* _Problems to solve_
**A.** Write out the part of the Facebook stock article starting with "Now, nearly six" and going on through "to find out.".
**B.** In the Facebook stock article, what per-share price range does Conor Sen calculate for the company?
**C.** Write what comes next in the article on Facebook's stock, picking up after its final line.

"I'm rooting for Facebook, I really am, but this is one IPO investors shouldn't touch."
That blunt comment from Conor Sen, a Minyanville contributor, private investor, and former hedge fund manager, sums up much of the sentiment elicited from our community of Wall Street professionals last May when we published 10 Takes on the Facebook IPO From Investing Experts.
Now, nearly six months later, the stock is trading at half of its IPO price. So where does Facebook go next? Is it time for the skeptics to jump in? We went back to our panel to find out.
As you watch Mark Zuckerberg speak at the TechCrunch Disrupt conference today, keep these sharp criticisms -- and reasons for optimism -- top of mind.
At $18ish, Facebook Now Fairly Valued
By Conor Sen
When we first brought up Facebook, I wrote, "Growing revenues at 30-40% per year would be terrific for most businesses, but in this environment that should command a multiple of more like 6-8x sales, not 20-25x.
" Let's do the math on that. Assume around $5 billion in revenues this year. Six to eight times that would be $30 billion - $40 billion. Tack on the $10 billion in cash the company has and that gets you to a market cap of $40 billion - $50 billion. With 2.76 billion fully diluted shares outstanding, that gets you to a price of $14.50 - $18/share. We're around the upper band of what I'd consider fair value.
From here, factors to take into consideration include the overhang from insiders selling their stakes between now and the end of the year, and the possibility of the business getting better or worse over the next several quarters or years. In other words, fairly typical concerns for any newly listed stock. In the near term, I think the supply worries will keep the stock from appreciating too much, but we're approaching the level where longer-term value investors should get interested. And it's possible that it will be included in the Nasdaq 100 in December, which would create new demand for the stock.
Bottom line: At these prices, I'm moderately optimistic on Facebook.
(Position in FB derivatives)

* _Records shown_
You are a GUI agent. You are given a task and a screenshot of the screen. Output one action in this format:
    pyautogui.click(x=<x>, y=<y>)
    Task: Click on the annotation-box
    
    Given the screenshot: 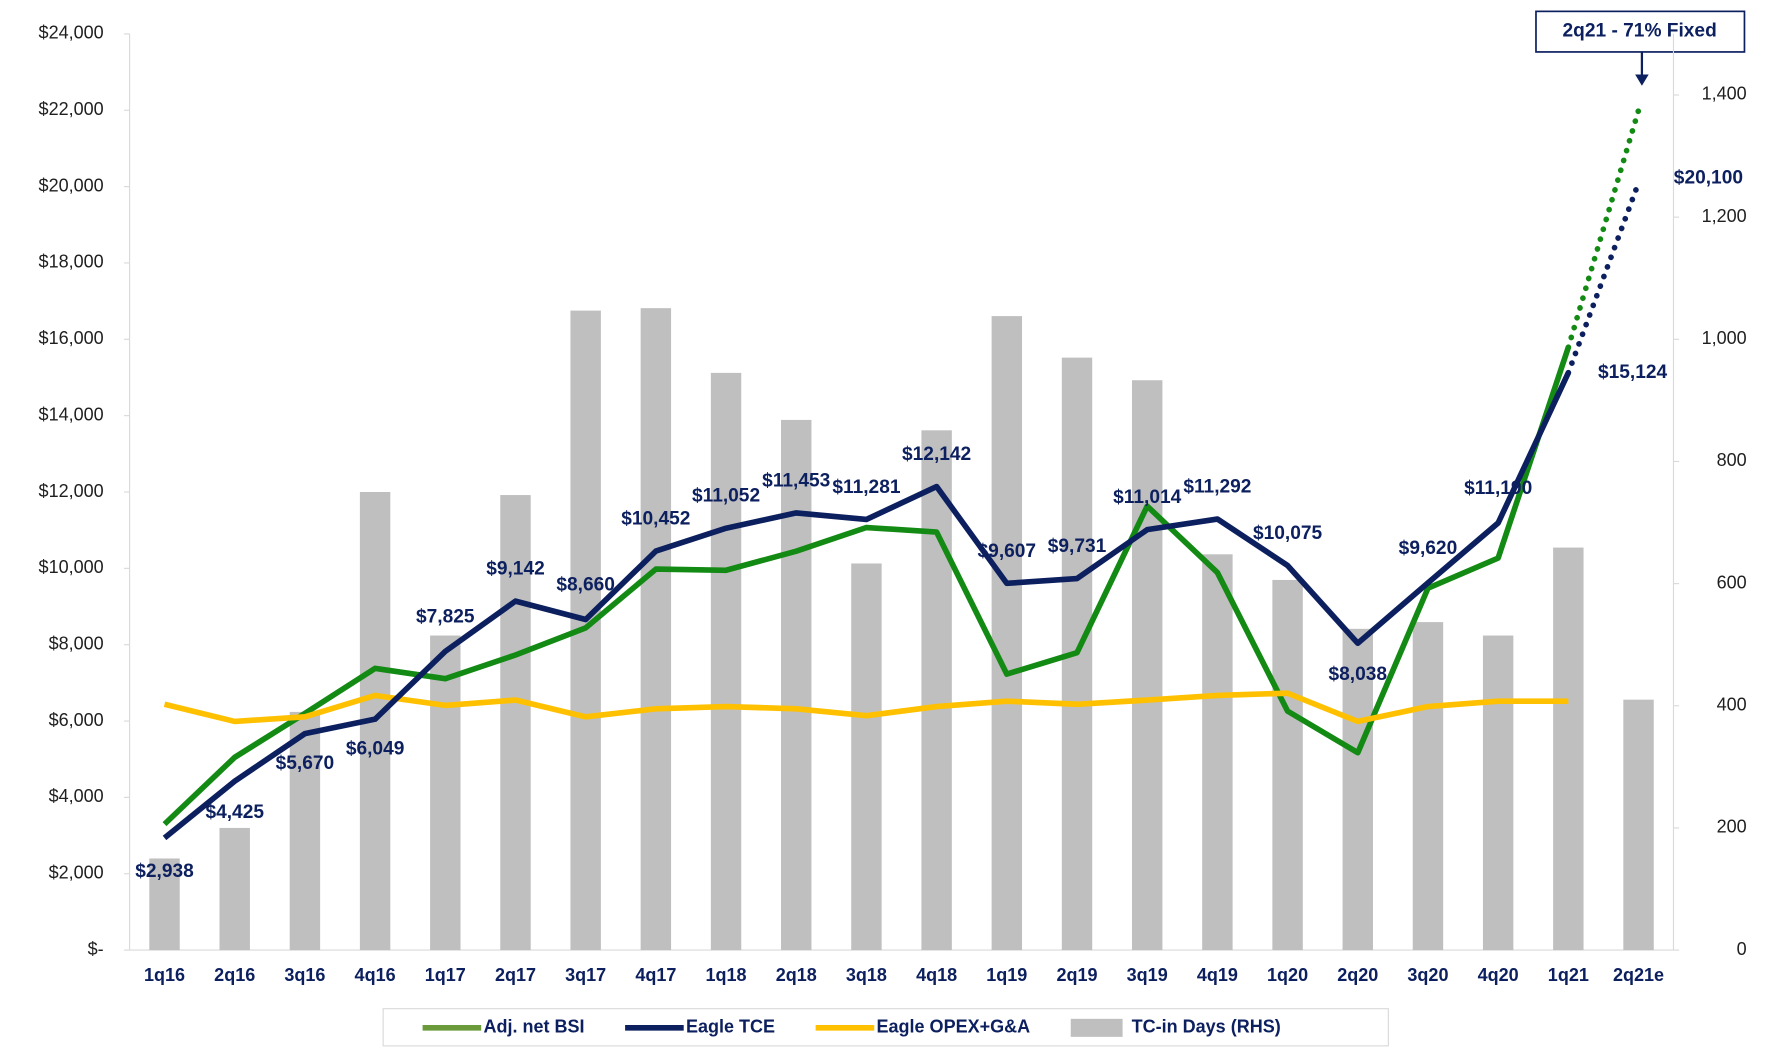 What is the action you would take?
    pyautogui.click(x=1640, y=32)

* _Responses to the exercise_
**A.**
Now, nearly six months later, the stock is trading at half of its IPO price. So where does Facebook go next? Is it time for the skeptics to jump in? We went back to our panel to find out.

**B.** $14.50 to $18 per share.

**C.**
Conor Sen is currently a private investor, and recently spent more than four years at a multi-billion-dollar West Coast-based hedge fund. Follow him on Twitter at @conorsen. Find his recent articles for Minyanville, here.
Why Didn't I Short It?!
By Fil Zucchi
With Facebook's stock now at $18, the first thing that jumps out at me is that I should have shorted the heck out of it rather than just watching it plunge. Regrets aside, I continue to think that Facebook's morphing away from its current use and more toward a "commerce" concept will take a long time and is hardly a sure thing. The sentiment around the stock is hideous, so a bounce is always possible. But all things being equal, I'm not really interested in getting long until this one is a single-digit midget. At those prices, there is probably enough in the "name" alone to act as a cushion as the business shakes out. I'm watching puts prices for no cost ratio spreads that would get me long at $10, but so far there is nothing really interesting.
Fil Zucchi is the founder and manager of Zebra Investment Advisors LLC, a Virginia registered investment advisor, and Zebra Fund, LLC, a long/short hedge fund. Look for his recent stories, here.
Waiting for More Clarity
By Steve Birenberg
As noted pre-IPO, I was only interested in Facebook for a trade off the IPO. I did a small trade on the long side. I took a partial profit on day one and wiped that out and then some when I sold the balance at $29. Good lesson here in that I let a trade become an investment. Dumb. Fortunately, it was small relative to my Entermedia hedge fund.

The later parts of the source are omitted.